The T-Connexion Tours departure date of 10 March to Menkhoaneng also happened to be my birthday, so it was highly symbolic for me.  

With the majority of just over 300 odd participants being first timers, the atmosphere at the pickup point at the Post Office was bristling with anticipation. 

Almost half of the party comprised women and I guess each had their own reason for signing on: one had given up after the first leg last year and she wanted to complete it this year; another was doing it for the fourth time and enjoyed the challenge and yet another completed the first time but wanted to be better prepared for the second trip. 

Even though I was looking forward to interacting with other participants, I was also keen to get more insight into the lives of women in the villages over the three days.

I knew from experience that there are some basic similarities across the rural areas of southern Africa, but I was not the only one struck by the isolation and rugged terrain unique to this region, which adds to the challenges. 

The term “feminisation of poverty” came to mind, coined in the 1970’s to mean that women are affected more adversely by poverty than men are. 

Take the issue of fuel for cooking, for example. 

We had just crossed the first river after leaving the school at Mate in the pre-dawn hours of Friday morning en route to Outward Bound when I spotted a group of girls gathering firewood in the bush. 

The use of firewood for cooking is one that impacts on women and girls in a big way. 

They were in the gorge, meaning they would have to make the arduous journey up the slope with their bundles.

I noticed that the expedition actually benefits villagers immensely. 

They have the opportunity to supply board and lodging for a fee. 

At the two schools we slept overnight (Mate and Malimong), they had organised mattresses and warm blankets in the classrooms. 

There was no electricity, with generators powering the lights, but there was warm food and at both schools the women stayed up the whole night to make sure hot water was available for M5 from as early as 3am.

Trading along some of the inhabited routes was common.  Pascalina and her friends ran out of motoho, a homemade drink and they were agile enough to go back for more and station themselves ahead of us around the bend. 

She took a liking to my American flag bandana and I gladly left it with her.  

On Saturday afternoon, about half way to Malimong, we encountered two women selling mangangajane, dried peaches along the road. 

I stopped to buy a packet which I ate quite a lot, for the first time. 

This was something I was later to regret in the early hours of Sunday morning and I wasn’t alone. 

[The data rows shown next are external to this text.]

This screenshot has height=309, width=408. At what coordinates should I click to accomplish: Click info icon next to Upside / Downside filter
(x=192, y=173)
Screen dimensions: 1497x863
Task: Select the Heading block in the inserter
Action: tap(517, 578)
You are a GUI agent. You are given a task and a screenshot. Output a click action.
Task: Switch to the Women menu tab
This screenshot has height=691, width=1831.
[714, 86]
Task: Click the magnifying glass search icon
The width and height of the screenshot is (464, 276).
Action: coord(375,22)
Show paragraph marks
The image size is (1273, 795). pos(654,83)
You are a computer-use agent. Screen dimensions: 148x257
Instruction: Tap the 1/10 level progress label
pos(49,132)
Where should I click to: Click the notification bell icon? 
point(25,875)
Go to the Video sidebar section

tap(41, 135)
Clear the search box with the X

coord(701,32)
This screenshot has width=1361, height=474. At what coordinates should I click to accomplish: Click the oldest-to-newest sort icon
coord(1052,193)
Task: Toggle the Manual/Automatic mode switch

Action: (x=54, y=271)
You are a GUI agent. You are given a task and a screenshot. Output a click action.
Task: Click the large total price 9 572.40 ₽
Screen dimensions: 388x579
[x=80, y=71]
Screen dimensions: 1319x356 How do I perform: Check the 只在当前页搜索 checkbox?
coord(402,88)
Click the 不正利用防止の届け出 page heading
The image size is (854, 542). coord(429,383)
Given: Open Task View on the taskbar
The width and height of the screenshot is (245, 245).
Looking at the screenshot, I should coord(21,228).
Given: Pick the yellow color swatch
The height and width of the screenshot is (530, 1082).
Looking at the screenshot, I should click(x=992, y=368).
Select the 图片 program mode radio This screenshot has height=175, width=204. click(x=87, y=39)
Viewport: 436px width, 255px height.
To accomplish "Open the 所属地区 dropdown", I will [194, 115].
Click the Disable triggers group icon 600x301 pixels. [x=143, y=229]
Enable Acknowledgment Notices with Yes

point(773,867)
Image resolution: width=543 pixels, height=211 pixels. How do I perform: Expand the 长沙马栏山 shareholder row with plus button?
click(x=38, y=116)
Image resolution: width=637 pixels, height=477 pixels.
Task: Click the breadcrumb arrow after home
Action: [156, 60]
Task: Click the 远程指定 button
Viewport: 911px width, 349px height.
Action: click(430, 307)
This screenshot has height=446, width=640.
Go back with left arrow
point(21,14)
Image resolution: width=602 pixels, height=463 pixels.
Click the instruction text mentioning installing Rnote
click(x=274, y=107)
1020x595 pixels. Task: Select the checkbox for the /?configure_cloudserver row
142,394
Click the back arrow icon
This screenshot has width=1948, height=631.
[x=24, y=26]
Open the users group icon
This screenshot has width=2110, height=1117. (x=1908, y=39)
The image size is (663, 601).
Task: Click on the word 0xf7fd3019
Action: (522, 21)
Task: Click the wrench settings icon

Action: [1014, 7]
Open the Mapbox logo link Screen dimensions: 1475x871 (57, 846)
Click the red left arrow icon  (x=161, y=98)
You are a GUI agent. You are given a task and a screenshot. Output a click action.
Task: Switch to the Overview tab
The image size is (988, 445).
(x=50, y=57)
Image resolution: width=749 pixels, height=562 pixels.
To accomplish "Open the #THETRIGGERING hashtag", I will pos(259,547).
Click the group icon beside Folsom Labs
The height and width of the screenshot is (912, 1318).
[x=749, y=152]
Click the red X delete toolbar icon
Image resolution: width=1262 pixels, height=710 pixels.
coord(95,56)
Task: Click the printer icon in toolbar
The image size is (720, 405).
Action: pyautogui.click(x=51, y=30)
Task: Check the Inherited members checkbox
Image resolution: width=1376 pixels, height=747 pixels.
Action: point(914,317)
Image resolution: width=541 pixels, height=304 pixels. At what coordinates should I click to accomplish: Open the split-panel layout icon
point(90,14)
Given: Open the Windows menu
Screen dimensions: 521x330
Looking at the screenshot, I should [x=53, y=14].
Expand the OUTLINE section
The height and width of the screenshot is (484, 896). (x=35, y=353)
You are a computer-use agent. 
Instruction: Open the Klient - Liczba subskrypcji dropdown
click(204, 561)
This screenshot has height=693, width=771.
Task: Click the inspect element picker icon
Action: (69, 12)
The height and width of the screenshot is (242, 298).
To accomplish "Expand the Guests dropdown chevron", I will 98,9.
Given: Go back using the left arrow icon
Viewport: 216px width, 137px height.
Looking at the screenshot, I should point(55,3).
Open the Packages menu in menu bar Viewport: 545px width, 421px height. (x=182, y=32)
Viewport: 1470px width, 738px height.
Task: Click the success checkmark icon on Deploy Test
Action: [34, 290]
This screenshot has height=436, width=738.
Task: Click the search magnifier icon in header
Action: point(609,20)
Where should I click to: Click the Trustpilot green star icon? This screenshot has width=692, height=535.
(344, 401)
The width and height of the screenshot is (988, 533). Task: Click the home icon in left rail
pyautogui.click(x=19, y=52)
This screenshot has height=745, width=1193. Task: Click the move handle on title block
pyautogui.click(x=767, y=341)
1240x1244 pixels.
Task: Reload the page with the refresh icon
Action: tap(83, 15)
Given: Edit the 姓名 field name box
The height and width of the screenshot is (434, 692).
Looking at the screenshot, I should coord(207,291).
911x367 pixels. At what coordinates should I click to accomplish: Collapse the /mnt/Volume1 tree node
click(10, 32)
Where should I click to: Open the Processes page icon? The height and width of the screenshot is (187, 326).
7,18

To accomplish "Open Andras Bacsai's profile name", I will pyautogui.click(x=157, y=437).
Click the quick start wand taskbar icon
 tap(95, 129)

“How can I walk when my stomach is running away?” my neighbour in the next latrine joked ruefully.

Unbelievable as it may sound it was brisk business for alcohol sellers in the places that we stopped, with the few drinkers claiming that it kept them going for longer. 

One elderly woman arrived with a crate of beer and by the time we left she was holding a wad of cash. 

The empty plastic bottles of water were hugely popular, with boys and girls scrambling for them at resting points and along the hills wherever we passed near a village. 

I couldn’t help thinking how ecstatic they would be if someone was to donate proper water bottles to them. 

“Never again!” was my answer on the first day whenever someone asked me if I would do it again. 

However the euphoria and adrenalin rush on summiting the “white rock” cliff to Malimong on Saturday night and later arriving in Thaba Bosiu on Sunday is addictive. 

I am already scheming how I am going to be better prepared physically and mentally come the next walk in March 2012!